— Start of Exercise materials —
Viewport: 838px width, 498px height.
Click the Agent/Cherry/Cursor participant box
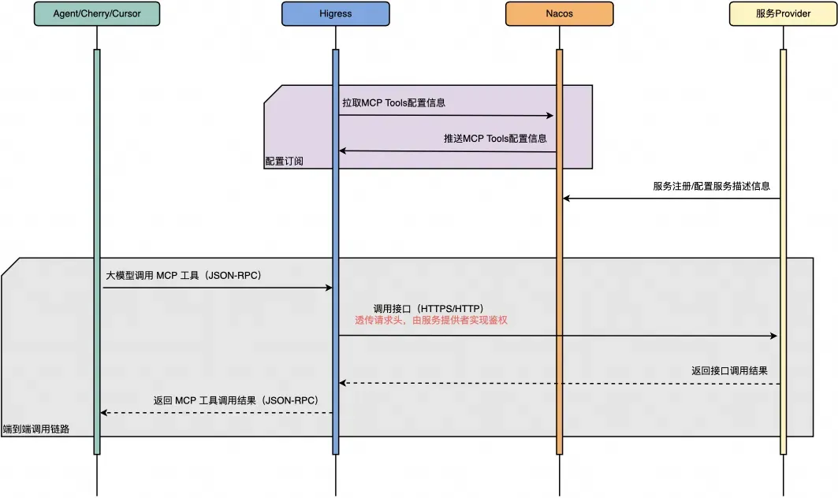(97, 13)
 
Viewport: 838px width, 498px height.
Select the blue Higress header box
(335, 13)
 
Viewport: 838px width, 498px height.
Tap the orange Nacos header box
(559, 13)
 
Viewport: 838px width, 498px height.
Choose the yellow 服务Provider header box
(783, 13)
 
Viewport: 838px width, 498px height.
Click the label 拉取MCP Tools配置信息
(398, 103)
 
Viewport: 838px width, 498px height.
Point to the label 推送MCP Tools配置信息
(495, 139)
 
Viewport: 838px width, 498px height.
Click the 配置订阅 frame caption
(285, 162)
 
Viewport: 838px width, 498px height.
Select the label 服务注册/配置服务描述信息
(711, 187)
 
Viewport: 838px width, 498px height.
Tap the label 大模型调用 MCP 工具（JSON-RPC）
(184, 277)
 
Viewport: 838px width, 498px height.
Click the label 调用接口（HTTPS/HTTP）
(428, 308)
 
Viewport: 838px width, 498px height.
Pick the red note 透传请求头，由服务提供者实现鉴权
(438, 321)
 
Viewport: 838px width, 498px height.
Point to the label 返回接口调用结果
(729, 370)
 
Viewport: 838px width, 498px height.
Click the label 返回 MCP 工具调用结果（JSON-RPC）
(236, 400)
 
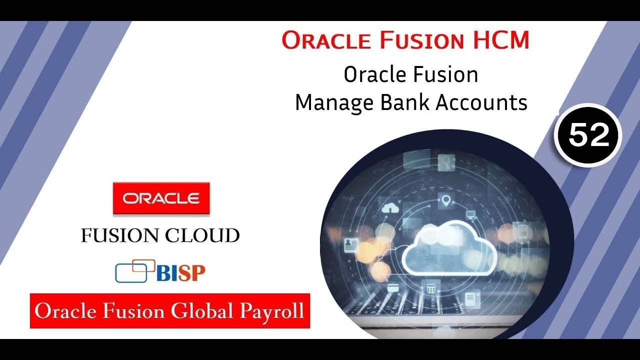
— End of Exercise materials —
*Task to complete*: Copy out each line in the entries above that contains the word "Click".

*Solution below*:
Click the Agent/Cherry/Cursor participant box
Click the label 拉取MCP Tools配置信息
Click the 配置订阅 frame caption
Click the label 调用接口（HTTPS/HTTP）
Click the label 返回 MCP 工具调用结果（JSON-RPC）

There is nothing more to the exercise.